WORK INSTRUCTION » Lay out the lines of the records from the one containing "Find the location" through the end of the records, both included, as a Markdown table with the columns Row and Line, omitting blank lines. Leave the pictures out of the answer.
----- TASK DATA -----
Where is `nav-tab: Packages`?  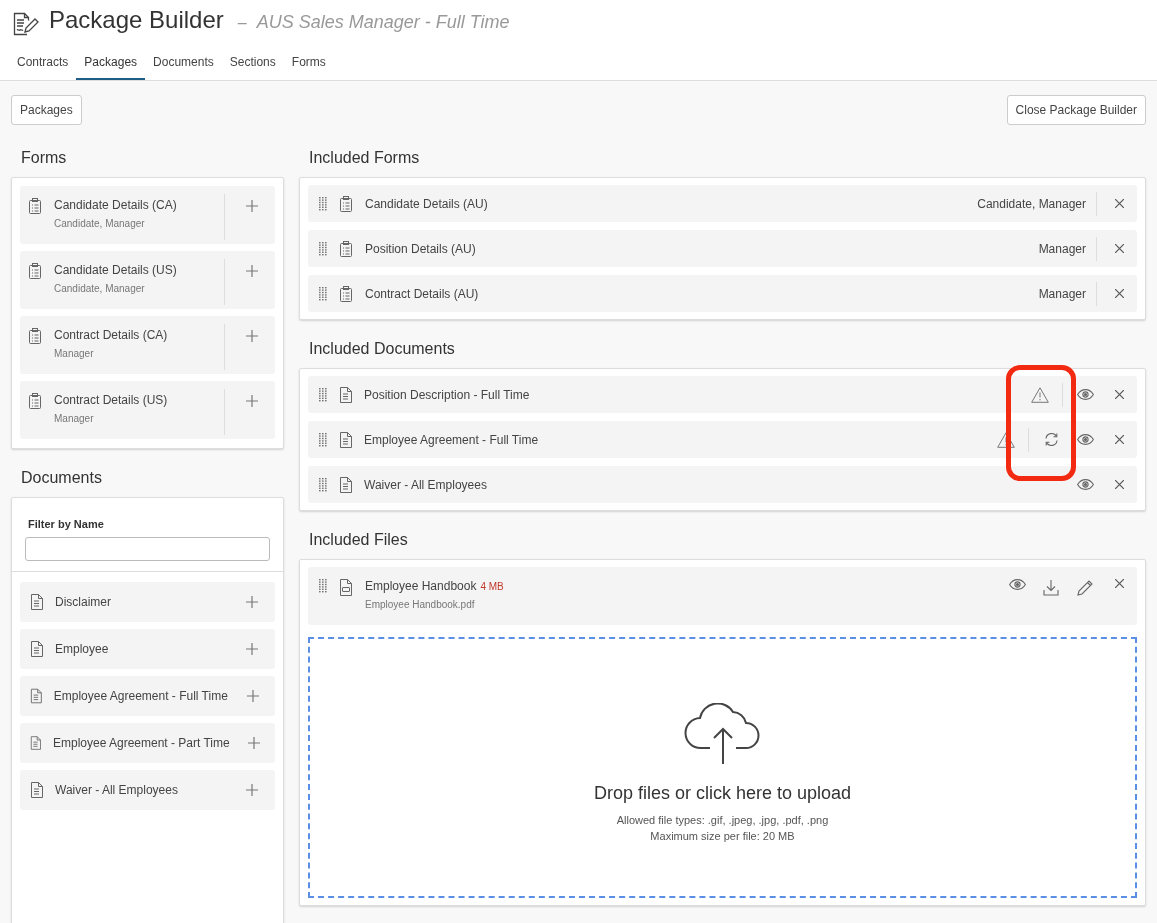
nav-tab: Packages is located at coordinates (111, 65).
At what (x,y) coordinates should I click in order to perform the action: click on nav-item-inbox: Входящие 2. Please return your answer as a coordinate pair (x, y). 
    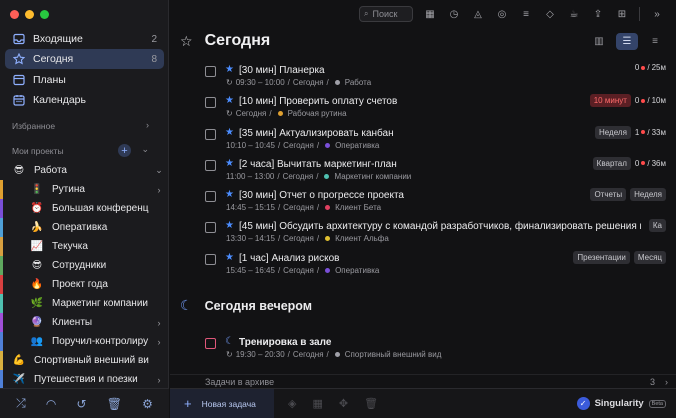
    Looking at the image, I should click on (84, 39).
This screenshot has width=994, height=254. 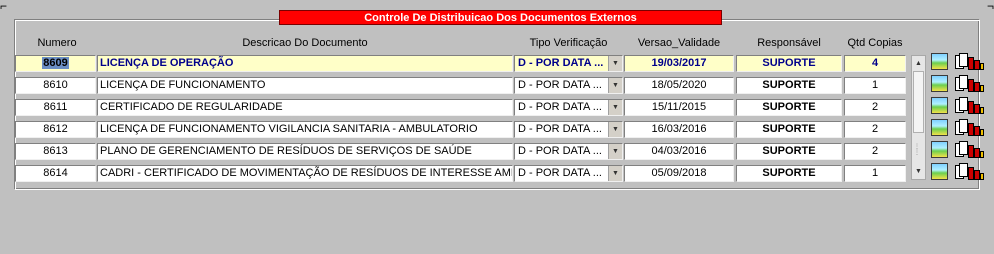 I want to click on numero-value: 8614, so click(x=56, y=173).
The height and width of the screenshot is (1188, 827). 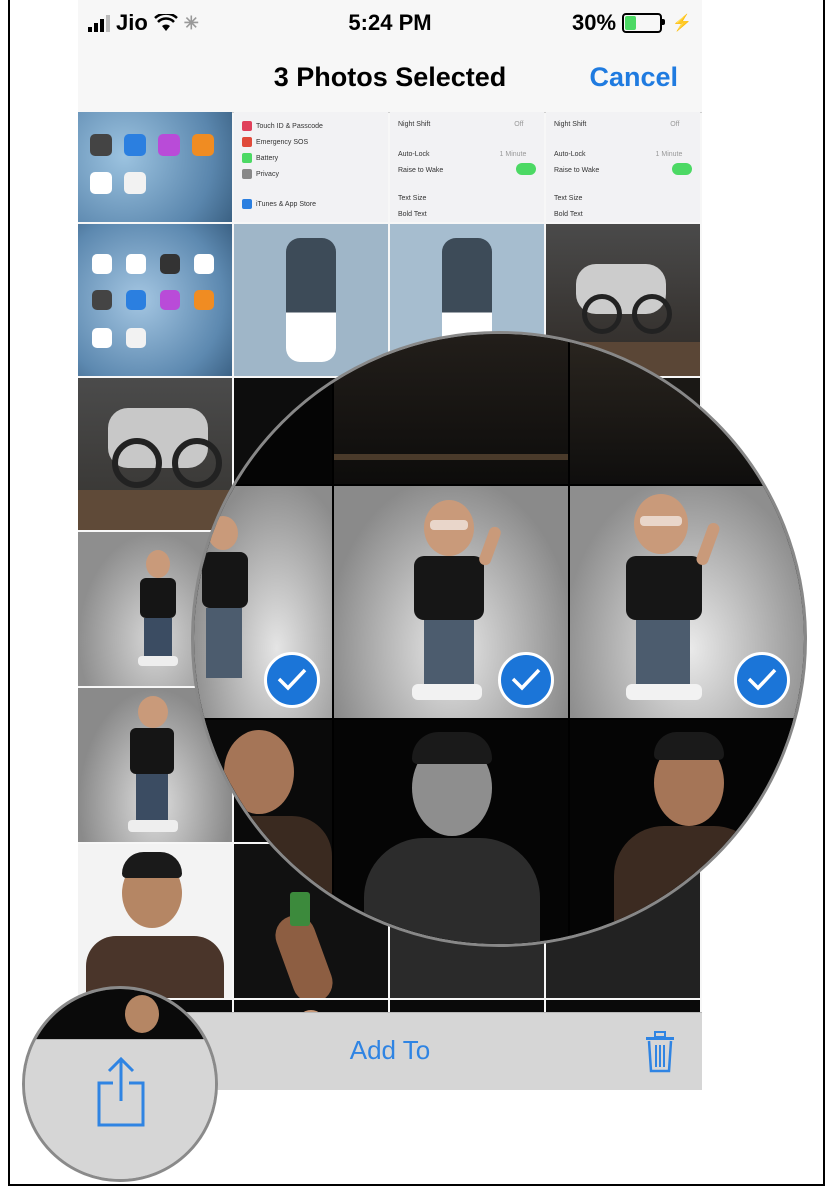 I want to click on cancel-button: Cancel, so click(x=634, y=78).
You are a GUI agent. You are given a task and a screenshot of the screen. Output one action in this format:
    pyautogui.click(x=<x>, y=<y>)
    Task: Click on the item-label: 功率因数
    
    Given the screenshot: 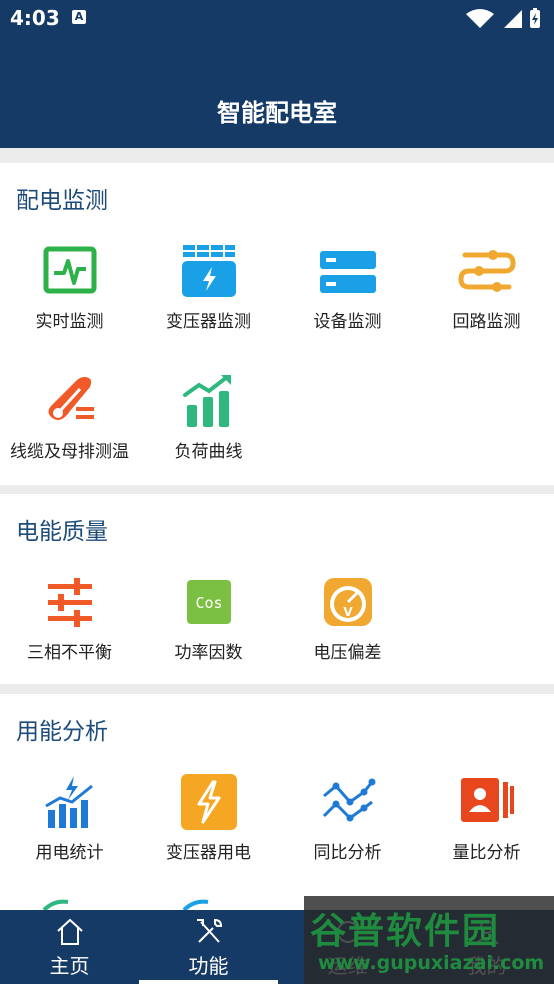 What is the action you would take?
    pyautogui.click(x=208, y=653)
    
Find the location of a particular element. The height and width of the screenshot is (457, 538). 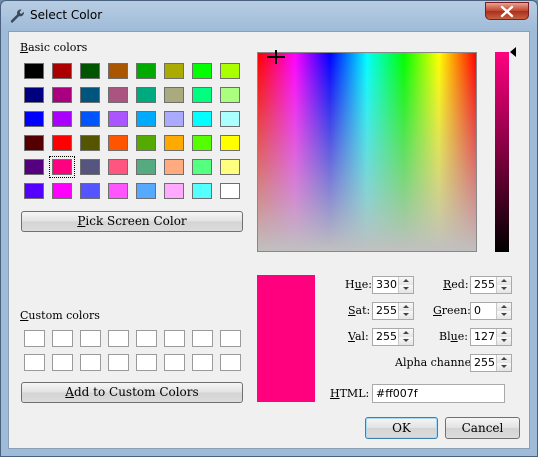

alpha-spinbox: 255 is located at coordinates (491, 363).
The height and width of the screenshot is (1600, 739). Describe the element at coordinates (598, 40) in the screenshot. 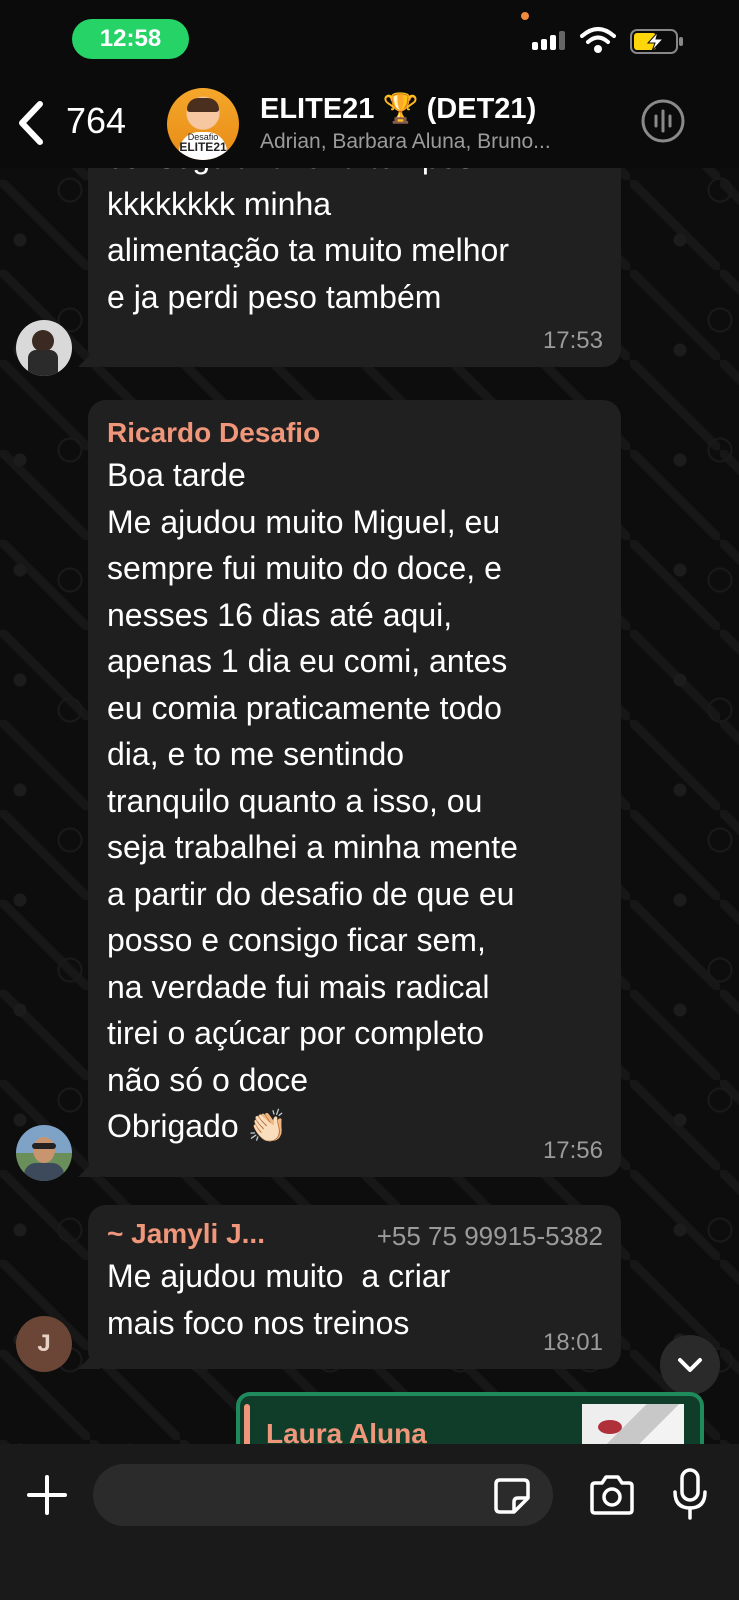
-----
FINISHED TASK »
| Row | Line |
|---|---|
| 1 | Find the location of a particular element. The height and width of the screenshot is (457, 538).  |
| 2 | alpha-spinbox: 255 is located at coordinates (491, 363). |
| 3 | The height and width of the screenshot is (1600, 739). Describe the element at coordinates (598, 40) in the screenshot.  |